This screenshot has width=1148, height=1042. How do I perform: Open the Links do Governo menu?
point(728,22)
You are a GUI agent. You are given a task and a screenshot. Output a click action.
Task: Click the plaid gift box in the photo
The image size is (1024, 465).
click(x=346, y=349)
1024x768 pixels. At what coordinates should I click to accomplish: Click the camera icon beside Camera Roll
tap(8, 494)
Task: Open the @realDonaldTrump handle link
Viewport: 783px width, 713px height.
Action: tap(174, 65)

● ● ●

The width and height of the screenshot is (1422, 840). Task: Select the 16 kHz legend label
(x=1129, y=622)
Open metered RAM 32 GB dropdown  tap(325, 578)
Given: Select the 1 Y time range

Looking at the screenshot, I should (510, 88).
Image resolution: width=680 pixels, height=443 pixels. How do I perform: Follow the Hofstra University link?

● ● ●

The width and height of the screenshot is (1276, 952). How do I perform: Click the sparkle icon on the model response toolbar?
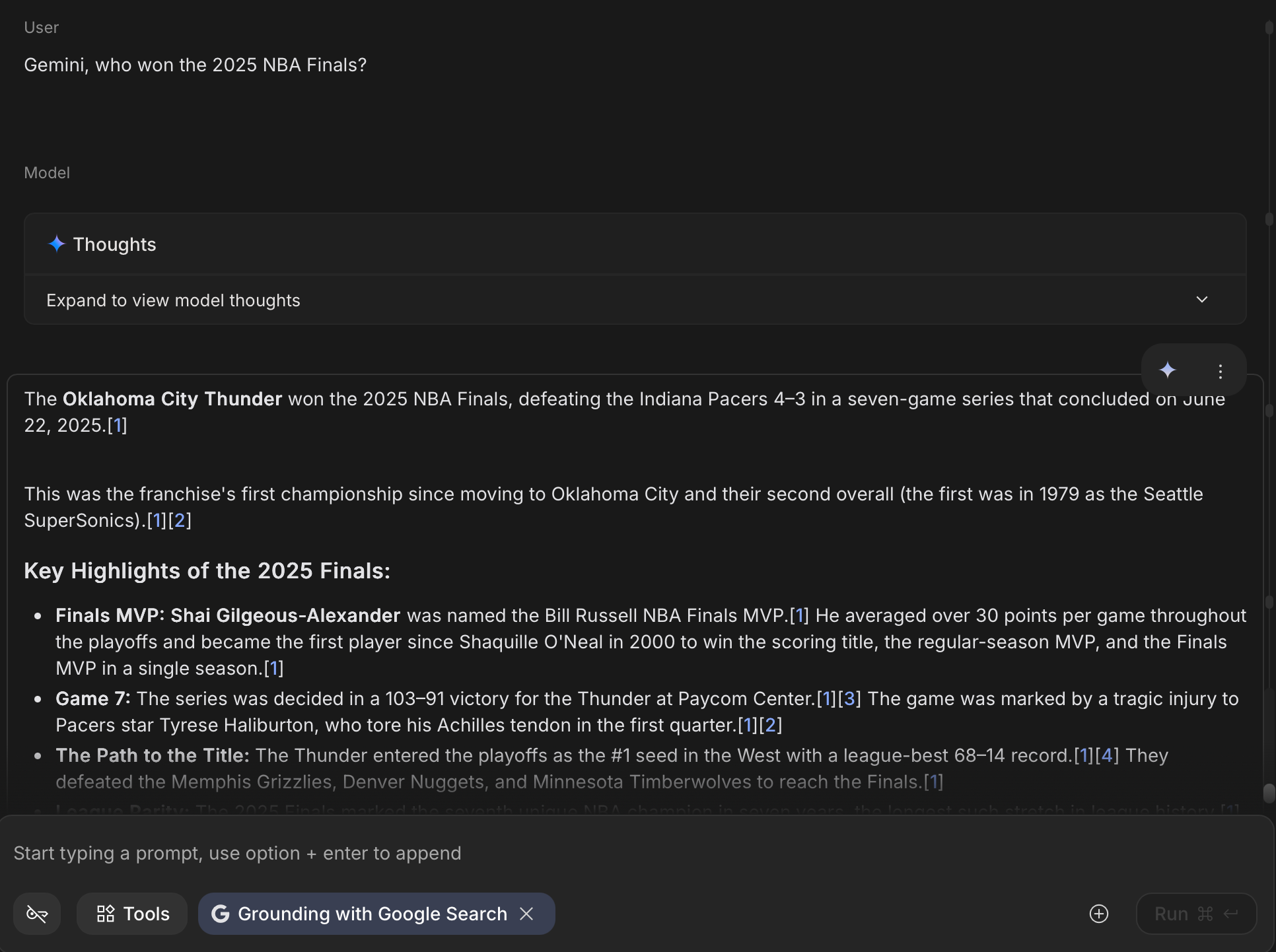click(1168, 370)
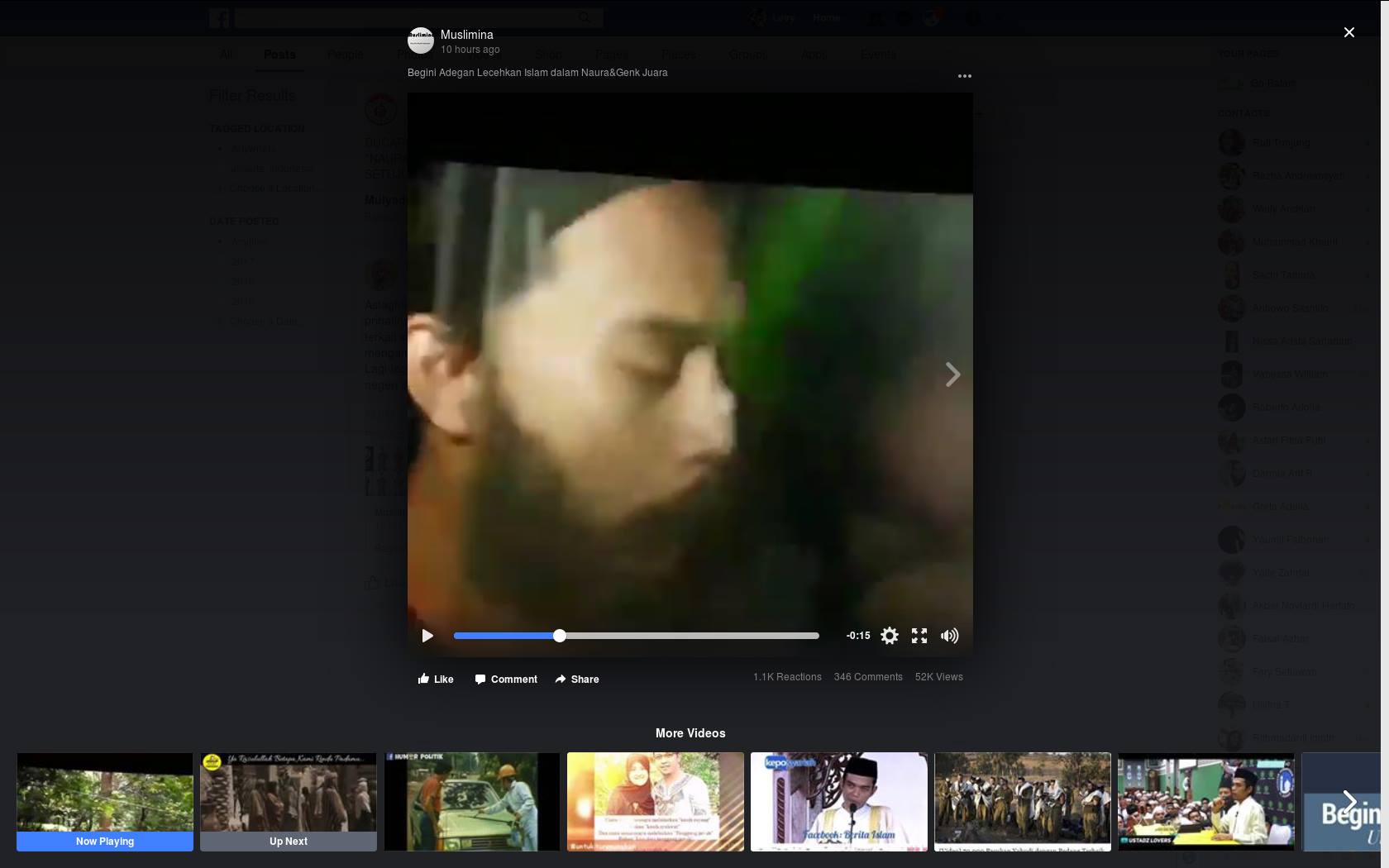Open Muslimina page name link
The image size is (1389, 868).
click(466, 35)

● ● ●

What you should do: With the line holding "The width and height of the screenshot is (1422, 840)." as the first and the line holding "Image resolution: width=680" as the last, please transcribe exactly the lines of the material above in that range and nothing else.

Answer space:
The width and height of the screenshot is (1422, 840). Task: Select the 16 kHz legend label
(x=1129, y=622)
Open metered RAM 32 GB dropdown  tap(325, 578)
Given: Select the 1 Y time range

Looking at the screenshot, I should (510, 88).
Image resolution: width=680 pixels, height=443 pixels. How do I perform: Follow the Hofstra University link?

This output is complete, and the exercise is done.